Donc une fois le fichier prérempli reçu, le manager n’a finalement que peu de marge de manœuvre et s’il souhaite apporter des modifications (tout en respectant les multiples critères qui s’imposent) et bien entendu dans le strict respect de l’enveloppe allouée qu’il connait, ce sera par déduction au travers des propositions qui lui sont faites dans le fichier prérempli.
Ainsi, lorsque le manager reçoit le fichier prérempli la partie semble déjà jouée et le manager a l’impression de ne pouvoir agir que très marginalement sur l’EAS.
CGT SG : Comment s’articulent les exercices Evaluations - PDP et EAS ?
Marc : Evidemment, il y a toujours eu une cohérence entre le PDP et l’exercice EAS : le manager qui était incohérent entre le PDP et l’EAS ne pouvait justifier son exercice à blanc avec sa hiérarchie et la RH. Il devait revoir sa copie ce qui était tout à fait normal.

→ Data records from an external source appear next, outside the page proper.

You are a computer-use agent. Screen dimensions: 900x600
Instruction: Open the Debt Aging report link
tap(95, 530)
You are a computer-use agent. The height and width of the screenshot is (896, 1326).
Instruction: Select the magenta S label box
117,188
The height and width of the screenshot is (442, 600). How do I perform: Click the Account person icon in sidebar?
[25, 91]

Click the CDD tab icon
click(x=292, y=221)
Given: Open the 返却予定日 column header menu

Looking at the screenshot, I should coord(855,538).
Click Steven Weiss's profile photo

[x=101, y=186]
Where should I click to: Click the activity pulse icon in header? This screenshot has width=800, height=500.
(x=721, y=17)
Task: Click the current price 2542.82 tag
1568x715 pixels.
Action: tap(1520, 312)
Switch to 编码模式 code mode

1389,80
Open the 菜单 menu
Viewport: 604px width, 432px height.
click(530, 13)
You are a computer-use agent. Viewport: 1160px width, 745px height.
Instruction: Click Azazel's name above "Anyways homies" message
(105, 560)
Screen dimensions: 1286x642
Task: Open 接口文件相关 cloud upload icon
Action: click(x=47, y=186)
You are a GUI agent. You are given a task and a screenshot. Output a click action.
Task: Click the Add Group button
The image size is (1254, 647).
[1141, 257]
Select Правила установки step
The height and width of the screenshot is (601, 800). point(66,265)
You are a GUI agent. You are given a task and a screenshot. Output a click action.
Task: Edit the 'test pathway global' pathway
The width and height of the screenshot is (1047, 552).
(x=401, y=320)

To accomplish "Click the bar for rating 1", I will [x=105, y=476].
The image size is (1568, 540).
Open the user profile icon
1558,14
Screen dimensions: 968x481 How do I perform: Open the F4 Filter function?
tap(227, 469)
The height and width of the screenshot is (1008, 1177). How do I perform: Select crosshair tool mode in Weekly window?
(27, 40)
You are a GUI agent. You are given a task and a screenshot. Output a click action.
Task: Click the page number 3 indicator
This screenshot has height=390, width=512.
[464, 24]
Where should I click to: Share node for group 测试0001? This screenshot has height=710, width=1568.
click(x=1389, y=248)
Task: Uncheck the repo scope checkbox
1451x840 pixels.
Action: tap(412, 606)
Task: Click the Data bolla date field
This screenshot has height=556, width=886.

En revanche ce qui a changé ces dernières années (et je dirais même très récemment avec notre nouveau PDG) sont les messages de plus en plus forts donnés aux managers pour être « discriminants » dans les PDP : Une tenue de poste « Au niveau des attentes » doit être attribuée par le manager pour un salarié assurant très bien son poste, performant, ayant la posture attendue. Le message passé aux managers est insistant : « Au niveau des attentes » ne doit pas être vu comme une appréciation négative, mais au contraire comme un poste très bien réussi.
Et pour l’appréciation « Au-dessus des attentes », le manager doit absolument justifier, faits et réalisation à l’appui, que le salarié a réellement surperformé. Le manager peut être directement challengé par la ligne hiérarchique et la RH si les justifications ne paraissent pas suffisantes.
CGT SG : Y-a-t-il un impact direct de ces consignes fortes sur l’exercice EAS ?
Marc : Absolument ! Auparavant il n’était pas forcément incohérent de faire évoluer ou de récompenser par le bonus un salarié dont l’appréciation était « En cours de développement ». Cela pouvait se justifier par le fait que le salarié, arrivé dans l’année sur le poste n’avait pas encore – tout à fait logiquement – toutes les compétences ou réflexes nécessaires à la maîtrise parfaite du poste. Un environnement difficile (nouvelles contraintes business, réorganisation…) pouvait également expliquer cette appréciation.
Or, désormais, il y a une tendance à faire un lien direct et presque booléen entre les appréciations du PDP et l’attribution des revalorisations et/ou le montant des bonus. Cette tendance semble très nette sur les deux derniers exercices (celui-ci y compris) : les managers qui ont donc suivi la consigne présentée ci-dessus pour les appréciations ont donc dû être différenciants sur les revalorisations/bonus. Etant donné que l’enveloppe n’est pas extensible, c’est mécaniquement les salariés notés en dessous de l’appréciation « Au niveau des attentes » qui ont vu leurs bonus impactés par une baisse conséquente, sans bien sûr parler d’une RAGB qui est restée flat.